Disagreements

Monday, October 8, 2012 –– Week of Proper 22, Year 2

William Dwight Porter Bliss and Richard Theodore Ely, Priest, 1926; Economist, 1943

[Go to http://www.missionstclare.com/english/index.html for an online version of the Daily Office including today’s scripture readings.]

Today’s Readings for the Daily Office

(Book of Common Prayer, p. 985)

Psalm 106:1-18 (morning) // 106:19-48(evening)

Hosea 14:1-9

Acts 22:30 – 23:11

Luke 6:39-49

“The unexamined life is not worth living,” said Socrates. “Why do you see the speck in your neighbor’s eye, but do not notice the log in your own eye?” said Jesus.

I often find it helpful to read things that are written by people that I’m pretty sure I disagree with.
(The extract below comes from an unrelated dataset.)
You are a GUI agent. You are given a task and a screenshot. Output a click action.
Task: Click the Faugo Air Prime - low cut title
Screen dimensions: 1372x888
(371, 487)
There is a two-fold benefit. First, I might gain some insight into what makes them click. What are their values? Usually, if I can understand their values and motivations, I can find some places of connection and empathy. I think it was F. D. Maurice who said that people are usually right in what they affirm and often wrong in what they deny. Often, when I discover what it is that someone disagreeable is affirming, I actually affirm the same values. Then our discussion is more about strategy or effectiveness. We’re closer to working together. Understanding another’s values helps us make constructive connections.

The second benefit to learning from people whom we disagree with is that they might help us see the log in our own eye. I’m usually blind to my own blindness. It takes someone else, someone coming from a different perspective to me see what I don’t yet see. Reading the works of people who oppose what I think helps me understand the flaws and weaknesses in my own thought.

Occasionally I run across someone whose point of view is deeply antithetical to mine and seems fundamentally flawed. It is easy to allow a lot of energy to get displaced into imaginary conflict with that other person. I can create dialogues in my mind where I correct and defeat the wrong thinker. I can get wrapped up in taking the speck out of another’s eye, especially if the other is not present to get the benefit of my wisdom (or talk back to me). Much of that energy seems wasted, disturbing and militant.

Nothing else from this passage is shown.